AIM OF THE TASK:
Please repeat the records below exactly, from the first line through the line containing "Powered by Shopify (31, 2506)", and nothing more.

-------------------------

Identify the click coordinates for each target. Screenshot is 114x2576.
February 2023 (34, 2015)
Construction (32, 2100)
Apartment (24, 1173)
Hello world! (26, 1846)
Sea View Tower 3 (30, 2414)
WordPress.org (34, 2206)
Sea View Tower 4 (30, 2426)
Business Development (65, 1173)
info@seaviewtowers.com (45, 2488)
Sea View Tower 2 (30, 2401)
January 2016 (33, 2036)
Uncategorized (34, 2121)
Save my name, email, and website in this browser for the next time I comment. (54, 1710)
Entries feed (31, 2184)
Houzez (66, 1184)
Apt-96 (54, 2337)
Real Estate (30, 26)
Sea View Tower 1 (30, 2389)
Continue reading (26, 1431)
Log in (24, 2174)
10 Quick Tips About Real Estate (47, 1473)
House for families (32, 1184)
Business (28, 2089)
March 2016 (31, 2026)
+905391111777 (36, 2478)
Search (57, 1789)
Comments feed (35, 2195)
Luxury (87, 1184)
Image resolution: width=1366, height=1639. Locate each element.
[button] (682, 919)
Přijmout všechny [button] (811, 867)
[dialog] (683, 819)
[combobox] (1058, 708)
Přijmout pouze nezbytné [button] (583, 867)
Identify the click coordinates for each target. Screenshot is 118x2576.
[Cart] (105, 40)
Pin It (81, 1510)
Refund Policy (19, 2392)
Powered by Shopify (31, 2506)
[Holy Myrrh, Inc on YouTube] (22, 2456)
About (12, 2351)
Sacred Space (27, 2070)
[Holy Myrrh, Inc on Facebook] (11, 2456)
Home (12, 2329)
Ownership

-------------------------

THE COMPLETED TASK:
Identify the click coordinates for each target. Screenshot is 114x2576.
February 2023 (34, 2015)
Construction (32, 2100)
Apartment (24, 1173)
Hello world! (26, 1846)
Sea View Tower 3 (30, 2414)
WordPress.org (34, 2206)
Sea View Tower 4 (30, 2426)
Business Development (65, 1173)
info@seaviewtowers.com (45, 2488)
Sea View Tower 2 (30, 2401)
January 2016 (33, 2036)
Uncategorized (34, 2121)
Save my name, email, and website in this browser for the next time I comment. (54, 1710)
Entries feed (31, 2184)
Houzez (66, 1184)
Apt-96 (54, 2337)
Real Estate (30, 26)
Sea View Tower 1 (30, 2389)
Continue reading (26, 1431)
Log in (24, 2174)
10 Quick Tips About Real Estate (47, 1473)
House for families (32, 1184)
Business (28, 2089)
March 2016 (31, 2026)
+905391111777 (36, 2478)
Search (57, 1789)
Comments feed (35, 2195)
Luxury (87, 1184)
Image resolution: width=1366, height=1639. Locate each element.
[button] (682, 919)
Přijmout všechny [button] (811, 867)
[dialog] (683, 819)
[combobox] (1058, 708)
Přijmout pouze nezbytné [button] (583, 867)
Identify the click coordinates for each target. Screenshot is 118x2576.
[Cart] (105, 40)
Pin It (81, 1510)
Refund Policy (19, 2392)
Powered by Shopify (31, 2506)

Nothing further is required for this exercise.